Let’s look at the picture above. Suppose that we finished one more write to the log buffer（让我们看看上面的图片。假设我们又完成了一次对日志缓冲区的写入）：

Now, the dedicated thread (log_writer) comes in, traverses the slots（现在，专用线程 (log_writer) 开始遍历插槽）：

and updates the maximum LSN reachable without the holes – buf_ready_for_write_lsn（并更新无空白插槽可达的最大 LSN – buf_ready_for_write_lsn）:

The recent_closed instance of the new data structure is used to address problems related to the missing log_sys_t::flush_order_mutex. To understand the flush list order problem and the lock free solution there is a little more detail required to explain.

使用新数据结构另外一个实例recent_closed用于解决与缺少 log_sys_t::flush_order_mutex 相关的问题。要理解刷新列表顺序问题和无锁解决方案，需要解释更多细节。

Individual flush lists are protected by their internal mutexes. But we no longer preserve the guarantee that we add dirty pages to flush lists in the order of increasing LSN values. However, the two constraints that must be satisfied are:

Checkpoint – We must not write fuzzy checkpoint at LSN = L2, if there is a dirty page for LSN = L1, where L1 < L2. That’s because recovery starts at such checkpoint_lsn.
Flushing – Flushing by flush list should always be from the oldest page in the flush list. This way we prefer to flush pages that were modified long ago, and also help to advance the checkpoint_lsn.

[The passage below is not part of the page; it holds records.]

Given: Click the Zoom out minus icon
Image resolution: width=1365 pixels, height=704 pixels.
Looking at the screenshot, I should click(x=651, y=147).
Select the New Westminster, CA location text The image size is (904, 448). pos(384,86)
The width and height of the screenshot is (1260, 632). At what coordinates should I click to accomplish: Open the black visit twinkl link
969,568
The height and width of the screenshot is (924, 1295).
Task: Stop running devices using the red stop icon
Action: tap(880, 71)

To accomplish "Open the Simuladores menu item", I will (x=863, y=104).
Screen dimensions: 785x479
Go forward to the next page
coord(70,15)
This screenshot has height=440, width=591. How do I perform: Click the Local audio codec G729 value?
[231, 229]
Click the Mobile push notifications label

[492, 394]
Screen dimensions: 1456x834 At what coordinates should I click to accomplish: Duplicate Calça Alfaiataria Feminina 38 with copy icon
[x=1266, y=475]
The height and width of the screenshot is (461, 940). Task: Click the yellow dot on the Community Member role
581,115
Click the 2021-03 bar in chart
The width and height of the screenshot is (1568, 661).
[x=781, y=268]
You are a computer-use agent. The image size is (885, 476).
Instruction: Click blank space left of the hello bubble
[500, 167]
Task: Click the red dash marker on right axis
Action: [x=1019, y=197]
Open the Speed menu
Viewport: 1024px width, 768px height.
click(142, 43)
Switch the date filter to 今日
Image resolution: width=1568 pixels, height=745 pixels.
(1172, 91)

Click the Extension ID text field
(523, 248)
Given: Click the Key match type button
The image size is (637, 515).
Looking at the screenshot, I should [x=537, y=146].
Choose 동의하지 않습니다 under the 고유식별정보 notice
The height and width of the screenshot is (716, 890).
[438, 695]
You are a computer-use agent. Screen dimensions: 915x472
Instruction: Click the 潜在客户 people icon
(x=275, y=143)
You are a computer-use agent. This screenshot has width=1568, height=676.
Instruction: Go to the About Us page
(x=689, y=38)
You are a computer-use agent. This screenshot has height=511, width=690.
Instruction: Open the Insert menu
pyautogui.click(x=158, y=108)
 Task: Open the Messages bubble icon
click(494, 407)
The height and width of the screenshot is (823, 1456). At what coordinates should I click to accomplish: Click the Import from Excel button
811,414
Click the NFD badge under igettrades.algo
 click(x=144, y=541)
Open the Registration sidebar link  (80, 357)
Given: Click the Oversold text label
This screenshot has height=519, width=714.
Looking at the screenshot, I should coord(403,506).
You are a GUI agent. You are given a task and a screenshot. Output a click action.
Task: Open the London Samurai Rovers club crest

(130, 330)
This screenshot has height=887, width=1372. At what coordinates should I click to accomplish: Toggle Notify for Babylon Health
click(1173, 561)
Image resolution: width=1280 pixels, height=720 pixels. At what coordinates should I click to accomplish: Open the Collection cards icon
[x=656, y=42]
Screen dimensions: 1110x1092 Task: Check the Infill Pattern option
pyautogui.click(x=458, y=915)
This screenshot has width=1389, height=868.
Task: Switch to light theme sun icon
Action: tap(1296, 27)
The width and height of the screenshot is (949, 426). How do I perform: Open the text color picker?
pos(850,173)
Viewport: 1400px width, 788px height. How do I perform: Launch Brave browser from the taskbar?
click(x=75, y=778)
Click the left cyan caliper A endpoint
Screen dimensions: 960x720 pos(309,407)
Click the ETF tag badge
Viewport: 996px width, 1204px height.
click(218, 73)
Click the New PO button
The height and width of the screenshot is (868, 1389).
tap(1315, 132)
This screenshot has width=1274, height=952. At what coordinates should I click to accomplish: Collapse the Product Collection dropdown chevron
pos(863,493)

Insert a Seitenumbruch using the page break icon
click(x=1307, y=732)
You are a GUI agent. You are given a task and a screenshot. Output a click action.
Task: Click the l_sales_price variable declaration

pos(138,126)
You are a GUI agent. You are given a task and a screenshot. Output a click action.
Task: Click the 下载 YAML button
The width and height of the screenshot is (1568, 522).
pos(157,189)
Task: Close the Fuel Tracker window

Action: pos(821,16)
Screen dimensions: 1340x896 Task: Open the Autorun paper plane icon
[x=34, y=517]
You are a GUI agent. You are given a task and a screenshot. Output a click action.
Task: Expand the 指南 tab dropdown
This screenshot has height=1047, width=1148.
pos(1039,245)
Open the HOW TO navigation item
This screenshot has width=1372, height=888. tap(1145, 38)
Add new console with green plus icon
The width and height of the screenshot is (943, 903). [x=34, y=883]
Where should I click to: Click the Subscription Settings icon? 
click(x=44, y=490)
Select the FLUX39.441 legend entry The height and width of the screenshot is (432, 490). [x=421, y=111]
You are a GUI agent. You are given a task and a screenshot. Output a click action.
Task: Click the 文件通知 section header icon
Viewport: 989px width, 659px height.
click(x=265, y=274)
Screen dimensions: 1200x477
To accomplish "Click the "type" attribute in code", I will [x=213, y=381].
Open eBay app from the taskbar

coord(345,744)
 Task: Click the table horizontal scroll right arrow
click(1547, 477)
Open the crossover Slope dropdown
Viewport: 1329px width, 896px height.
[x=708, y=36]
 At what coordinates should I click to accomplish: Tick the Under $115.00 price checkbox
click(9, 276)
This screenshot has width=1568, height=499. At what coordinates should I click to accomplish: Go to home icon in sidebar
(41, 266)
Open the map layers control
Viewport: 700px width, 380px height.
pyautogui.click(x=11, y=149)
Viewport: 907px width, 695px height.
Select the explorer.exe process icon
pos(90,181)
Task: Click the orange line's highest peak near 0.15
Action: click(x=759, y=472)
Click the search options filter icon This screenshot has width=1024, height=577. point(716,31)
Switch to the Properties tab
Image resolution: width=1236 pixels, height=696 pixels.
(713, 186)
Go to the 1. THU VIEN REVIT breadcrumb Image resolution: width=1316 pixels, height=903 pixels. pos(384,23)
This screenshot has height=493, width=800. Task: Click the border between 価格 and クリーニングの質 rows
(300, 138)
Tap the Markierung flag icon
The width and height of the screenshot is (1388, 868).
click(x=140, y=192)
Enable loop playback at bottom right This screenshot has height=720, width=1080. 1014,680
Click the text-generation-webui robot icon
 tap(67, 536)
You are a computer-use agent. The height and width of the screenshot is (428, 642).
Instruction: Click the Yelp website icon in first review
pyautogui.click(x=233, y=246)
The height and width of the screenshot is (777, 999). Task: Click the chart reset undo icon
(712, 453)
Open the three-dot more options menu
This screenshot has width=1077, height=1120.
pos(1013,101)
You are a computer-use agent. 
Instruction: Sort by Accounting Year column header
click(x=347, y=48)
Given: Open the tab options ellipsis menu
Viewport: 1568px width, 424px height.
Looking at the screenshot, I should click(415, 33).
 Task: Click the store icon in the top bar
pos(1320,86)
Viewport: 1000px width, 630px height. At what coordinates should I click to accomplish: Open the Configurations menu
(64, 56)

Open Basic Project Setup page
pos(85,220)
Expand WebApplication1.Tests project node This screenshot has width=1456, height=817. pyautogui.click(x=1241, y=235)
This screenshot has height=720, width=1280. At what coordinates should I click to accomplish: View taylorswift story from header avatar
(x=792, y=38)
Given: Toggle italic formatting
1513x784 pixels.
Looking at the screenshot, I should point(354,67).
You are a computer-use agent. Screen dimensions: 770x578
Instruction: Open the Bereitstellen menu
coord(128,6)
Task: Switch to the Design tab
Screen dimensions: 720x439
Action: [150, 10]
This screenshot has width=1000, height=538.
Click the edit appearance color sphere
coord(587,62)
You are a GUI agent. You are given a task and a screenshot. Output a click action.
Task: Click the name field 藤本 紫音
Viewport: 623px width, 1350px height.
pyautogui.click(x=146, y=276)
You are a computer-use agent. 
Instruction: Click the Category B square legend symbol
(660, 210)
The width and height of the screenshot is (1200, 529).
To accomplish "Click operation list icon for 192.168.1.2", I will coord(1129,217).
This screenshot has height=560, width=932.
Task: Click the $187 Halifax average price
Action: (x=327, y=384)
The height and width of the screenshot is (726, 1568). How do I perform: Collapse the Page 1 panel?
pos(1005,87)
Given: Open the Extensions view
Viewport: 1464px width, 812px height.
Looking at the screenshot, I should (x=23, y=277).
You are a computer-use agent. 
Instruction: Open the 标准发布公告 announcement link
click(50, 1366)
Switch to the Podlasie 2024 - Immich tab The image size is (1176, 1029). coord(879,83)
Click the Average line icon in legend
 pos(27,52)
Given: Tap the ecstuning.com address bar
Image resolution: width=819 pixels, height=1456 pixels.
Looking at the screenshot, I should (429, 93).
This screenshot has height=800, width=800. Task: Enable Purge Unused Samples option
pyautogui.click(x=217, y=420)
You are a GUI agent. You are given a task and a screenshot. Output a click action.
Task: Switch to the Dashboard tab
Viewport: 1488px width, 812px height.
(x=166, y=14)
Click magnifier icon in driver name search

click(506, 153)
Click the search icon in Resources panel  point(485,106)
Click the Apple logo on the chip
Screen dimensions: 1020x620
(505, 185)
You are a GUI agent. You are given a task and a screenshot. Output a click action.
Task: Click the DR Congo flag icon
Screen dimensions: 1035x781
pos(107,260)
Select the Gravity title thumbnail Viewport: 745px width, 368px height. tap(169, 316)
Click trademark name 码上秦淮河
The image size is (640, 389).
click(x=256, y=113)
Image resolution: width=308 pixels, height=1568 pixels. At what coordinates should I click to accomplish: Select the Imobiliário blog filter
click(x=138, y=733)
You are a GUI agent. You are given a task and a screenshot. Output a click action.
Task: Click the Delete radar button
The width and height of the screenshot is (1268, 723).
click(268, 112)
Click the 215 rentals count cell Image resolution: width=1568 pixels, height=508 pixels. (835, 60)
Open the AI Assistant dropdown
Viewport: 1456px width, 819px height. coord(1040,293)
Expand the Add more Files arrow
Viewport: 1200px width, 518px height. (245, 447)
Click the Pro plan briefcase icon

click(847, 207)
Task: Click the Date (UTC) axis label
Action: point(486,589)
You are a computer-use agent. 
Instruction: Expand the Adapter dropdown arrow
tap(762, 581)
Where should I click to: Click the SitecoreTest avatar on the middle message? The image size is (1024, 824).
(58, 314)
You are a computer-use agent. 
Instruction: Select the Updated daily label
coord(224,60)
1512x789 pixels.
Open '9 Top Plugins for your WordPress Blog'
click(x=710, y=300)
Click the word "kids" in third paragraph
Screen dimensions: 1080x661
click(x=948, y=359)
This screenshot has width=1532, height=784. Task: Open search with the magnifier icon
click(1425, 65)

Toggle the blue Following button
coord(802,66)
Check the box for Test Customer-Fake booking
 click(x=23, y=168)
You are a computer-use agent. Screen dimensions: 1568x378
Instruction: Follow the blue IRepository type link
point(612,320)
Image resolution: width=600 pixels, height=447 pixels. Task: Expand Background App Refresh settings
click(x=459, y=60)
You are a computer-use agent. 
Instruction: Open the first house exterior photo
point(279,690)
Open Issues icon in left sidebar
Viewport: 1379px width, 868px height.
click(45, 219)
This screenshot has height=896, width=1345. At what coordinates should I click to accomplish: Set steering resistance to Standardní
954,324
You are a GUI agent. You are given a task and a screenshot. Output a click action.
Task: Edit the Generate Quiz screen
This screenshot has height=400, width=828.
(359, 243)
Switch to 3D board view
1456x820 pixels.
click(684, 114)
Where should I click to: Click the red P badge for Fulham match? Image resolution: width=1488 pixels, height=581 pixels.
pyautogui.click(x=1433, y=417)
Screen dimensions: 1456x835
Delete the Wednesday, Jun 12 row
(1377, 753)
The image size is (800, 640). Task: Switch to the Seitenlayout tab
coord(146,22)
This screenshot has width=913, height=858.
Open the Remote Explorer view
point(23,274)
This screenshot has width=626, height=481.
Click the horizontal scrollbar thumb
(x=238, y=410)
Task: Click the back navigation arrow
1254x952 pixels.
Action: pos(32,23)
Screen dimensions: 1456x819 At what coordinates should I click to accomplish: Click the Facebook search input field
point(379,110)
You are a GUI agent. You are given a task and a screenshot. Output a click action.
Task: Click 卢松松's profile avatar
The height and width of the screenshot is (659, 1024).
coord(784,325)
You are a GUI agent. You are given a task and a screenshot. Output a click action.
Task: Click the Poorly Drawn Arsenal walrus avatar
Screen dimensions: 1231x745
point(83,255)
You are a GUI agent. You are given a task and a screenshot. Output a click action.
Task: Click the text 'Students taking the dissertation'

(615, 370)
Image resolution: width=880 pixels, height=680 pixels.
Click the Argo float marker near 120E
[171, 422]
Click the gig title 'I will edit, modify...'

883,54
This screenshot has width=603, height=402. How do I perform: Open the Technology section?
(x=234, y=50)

各个刷新列表受其内部互斥锁保护。但是我们不再保证按照 LSN 递增顺序将脏页添加到刷新列表中。但是，必须满足的两个约束是：

Checkpoint — 我们不能在 LSN = L2 处写fuzzy checkpoint，如果 LSN = L1 有一个脏页，其中 L1 < L2。那是因为恢复从这样的 checkpoint_lsn 开始。
Flushing——通过刷新列表刷新应该总是来自刷新列表中最旧的页面。这样我们更愿意刷新很久以前修改过的页面，也有助于推进 checkpoint_lsn。

注：Fuzzy Checkpoint 是数据库在运行时，在一定的触发条件下，刷新一定的比例的脏页进磁盘中，并且刷新的过程是异步的。

In the recent_closed instance we track the concurrent executions of adding dirty pages to the flush lists, and track the maximum LSN (called M), such that all executions, for smaller LSN values have completed. Before a thread adds its dirty pages to the flush lists, it waits until M is not that far away. Then it adds the pages and then reports the finished operation to the recent_closed.

在 recent_closed 实例中，我们跟踪将脏页添加到刷新列表的并发执行，并跟踪最大 LSN（称为 M），M满足条件：对于所有小于M的 LSN 的执行都已完成。在线程将其脏页添加到刷新列表之前，它会等待直到 M 距离不远。然后它添加页面，然后将完成的操作报告给 recent_closed。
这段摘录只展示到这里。